Dislocations of the shoulderObjectives
- Describe the types of dislocations sustained by children and adolescents
- Describe examination, imaging, and natural history of traumatic anterior dislocation in the skeletally immature
- Describe examination, imaging, and natural history of voluntary dislocation in the skeletally immature
- Describe findings of posterior dislocation and management of posterior dislocation
- How should a 16-year-old outstanding high school football player who sustained his first traumatic dislocation be managed?
- Could the same mechanism be responsible for traumatic dislocation in the skeletally mature and a proximal humeral physeal fracture in the immature?
- Should one always obtain radiographs before attempting reduction of an anteriorly dislocated shoulder?
Traumatic dislocation of the shoulder is unusual in the skeletally immature, but not as rare as previously thought. The shoulder is designed for mobility, not stability as the glenoid is much smaller and flatter than the humeral head. The labrum and capsule, especially the anterior inferior glenohumeral ligament, provide stability against dislocation. Any type of injury that forces the shoulder in abduction and external rotation can be responsible for traumatic dislocation. Particular attention to axillary nerve sensation should be a part of the prereduction exam. EMG studies have demonstrated a high rate of neuropraxia after dislocation which may slow rehabilitation efforts. 63 young adults at West Point underwent arthroscopy after their first traumatic dislocation, 61 had disruption of the labrum and ligament from the glenoid, the so-called Perthes-Bankart lesion. The natural history in the skeletally immature is not very good, with recurrence in the 80-100% range. Some studies of early arthroscopic intervention, even simple lavage, claim lower recurrence rates of dislocation in adults. On the other hand, a study from Sweden noted that one fifth of those who had at least 2 recurrences in the first few years stabilized spontaneously by 10 years. A Hill-Sachs lesions portends a worse prognosis in virtually all studies. Physical signs of instability are the drawer test and the apprehension test. A recent study noted that reduction of discomfort during the apprehension test from flexing the biceps against resistance was diagnostic of shoulder instability. A number of arthroscopic and open techniques are presently employed for treatment of anterior dislocation. The standard reported from Magnuson-Stack procedures of 3 recurrences in 210 patients with an average 9-year follow-up is one that can be used for comparison with newer techniques. The present status of optimum management of the initial traumatic anterior dislocation in a young athlete is somewhat unsettled; it seems highly likely that recurrence can be expected, and equally likely that the previous standard of 3 weeks immobilization post injury will not prevent recurrence.
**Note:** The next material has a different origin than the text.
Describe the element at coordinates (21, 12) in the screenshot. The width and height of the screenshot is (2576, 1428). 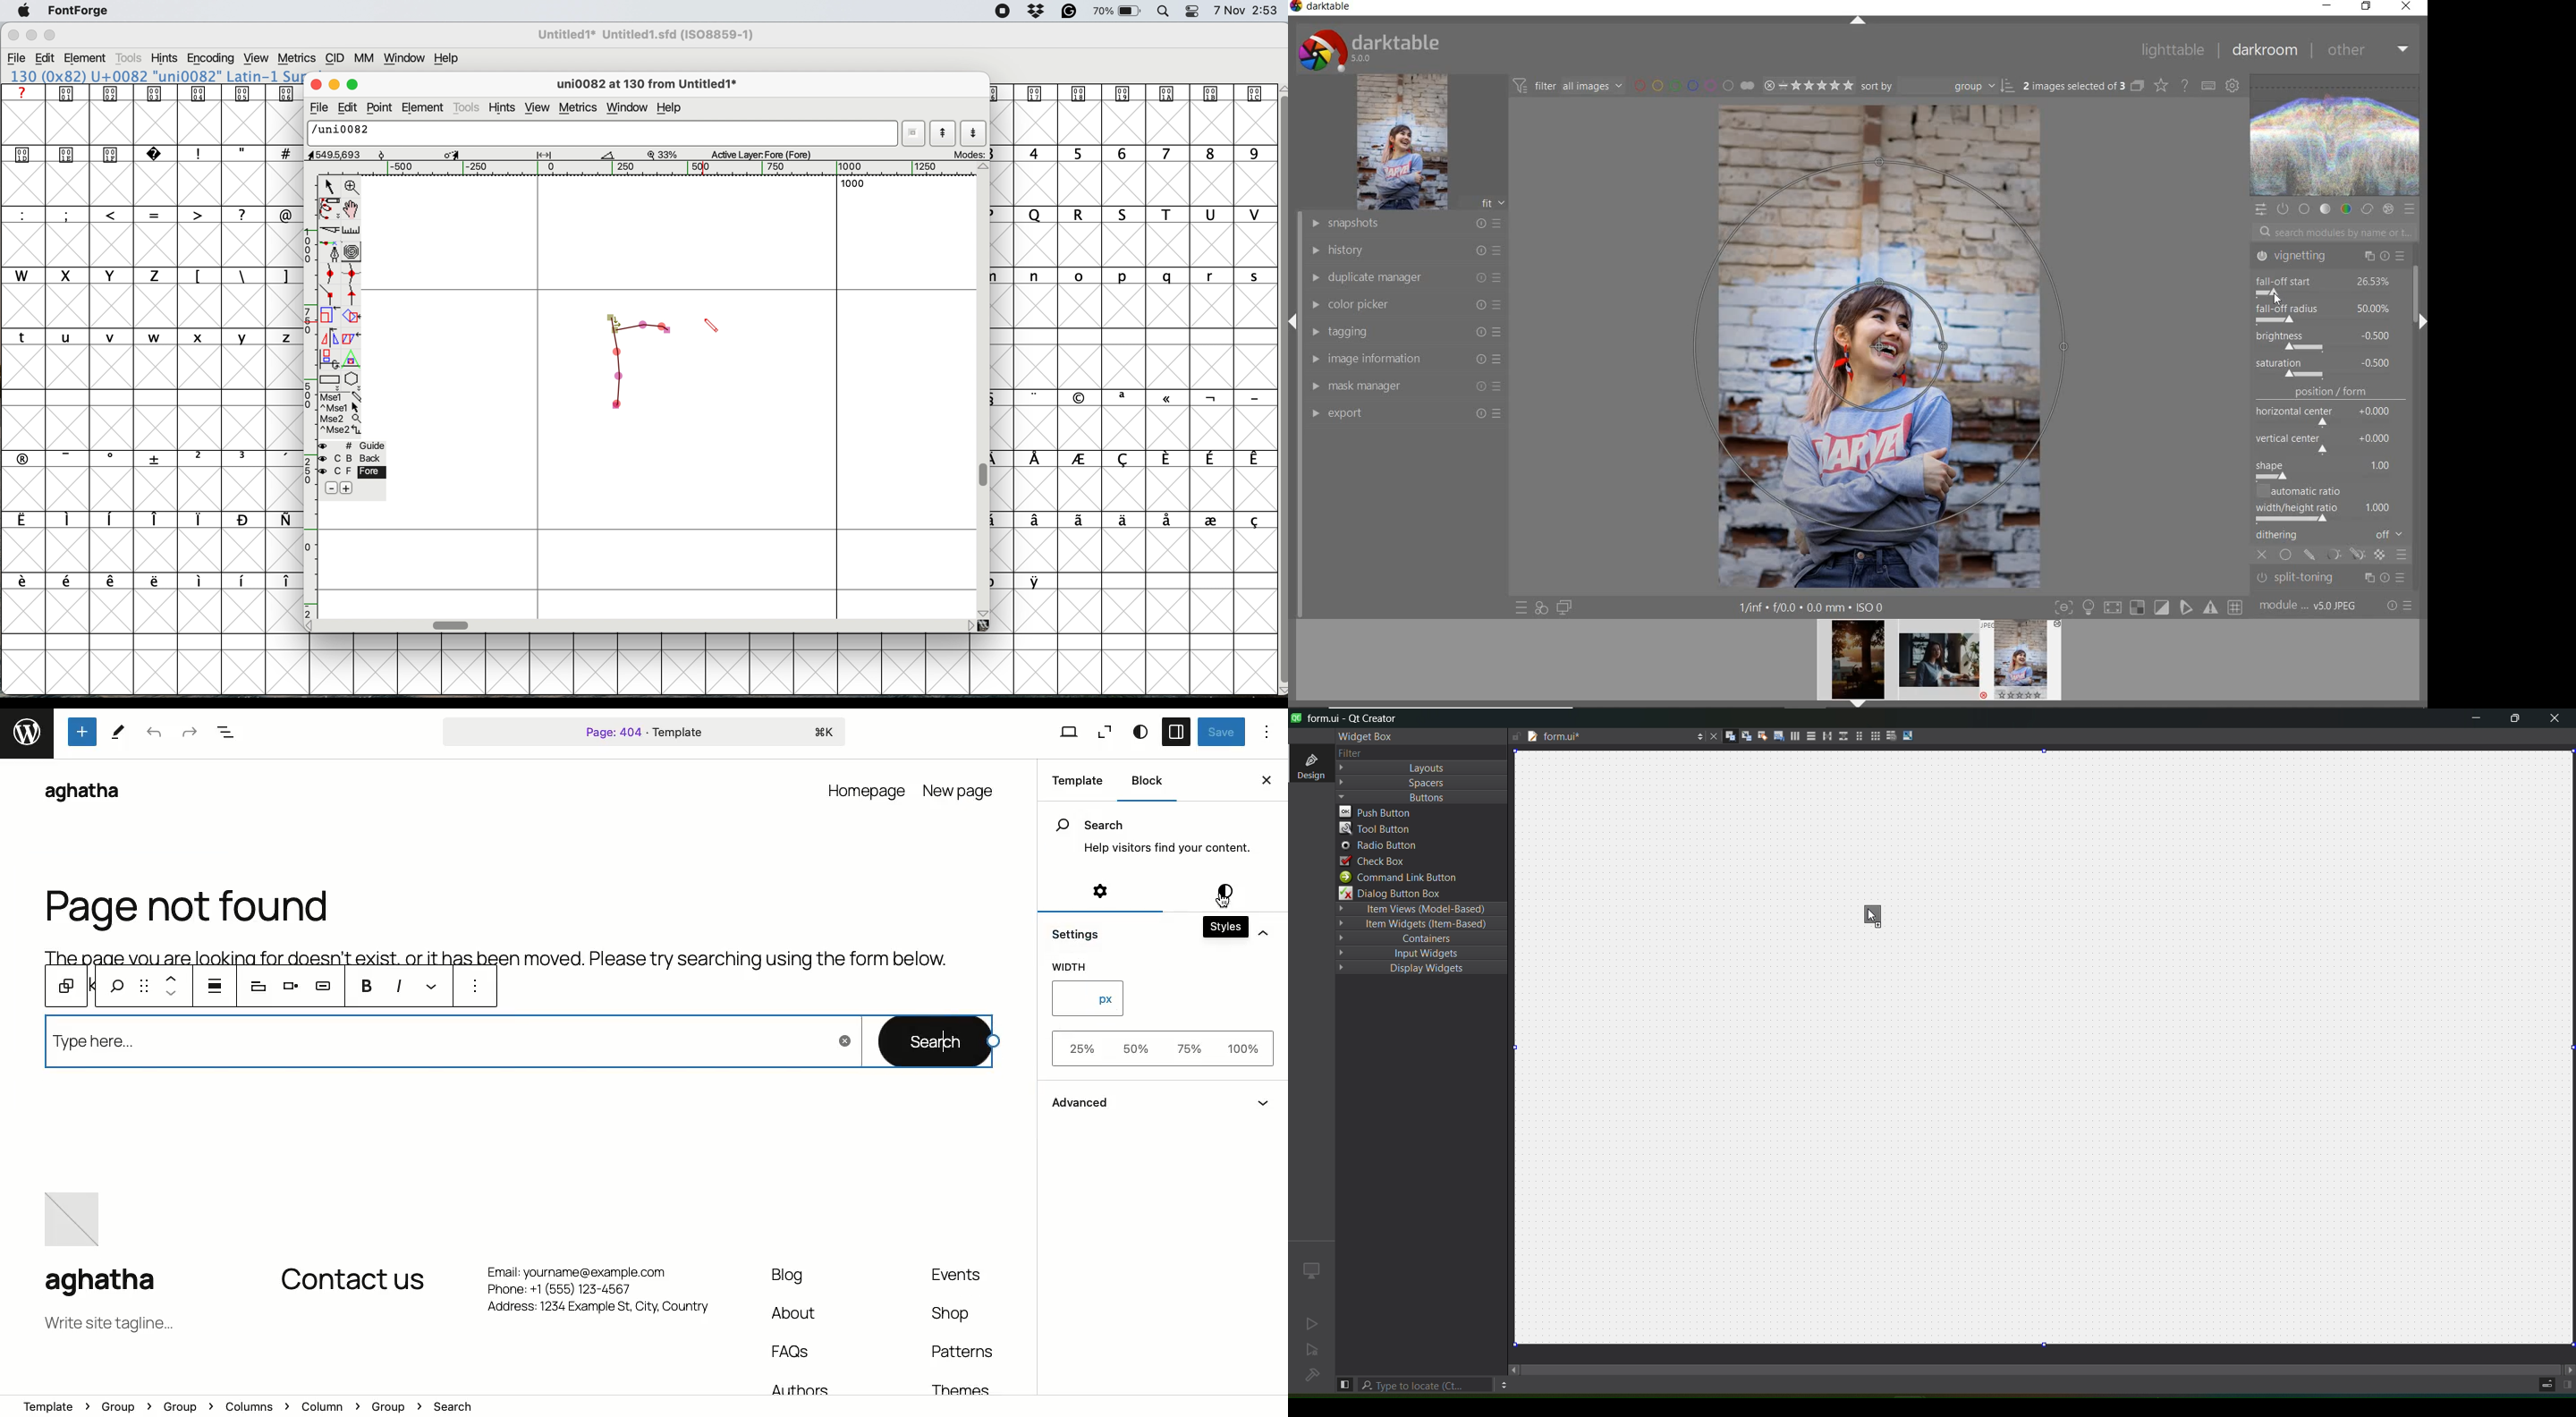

Traumatic posterior dislocations are much less common, but a recent series demonstrated very satisfactory results in children with recurrent posterior dislocations with posterior glenoid bony and ligamentous augmentation. The history usually includes an injury producing force on the shoulder with the arm internally rotated, adducted, and flexed. Clinical stress testing with the drawer sign and reproducing the mechanism of injury result in discomfort and/ or posterior instability which can be palpated. MRI and CT with contrast have been very helpful in localizing pathologic changes in the unstable shoulder.
Congenital anterior dislocation, although rare, has been reported. Atraumatic dislocation is the other major category of shoulder dislocation in children. These dislocations tend to be multidirectional; they are often seen in conditions accompanied by generalized ligamentous laxity. Surgery is not effective, a shoulder strengthening program is by far the best therapeutic choice.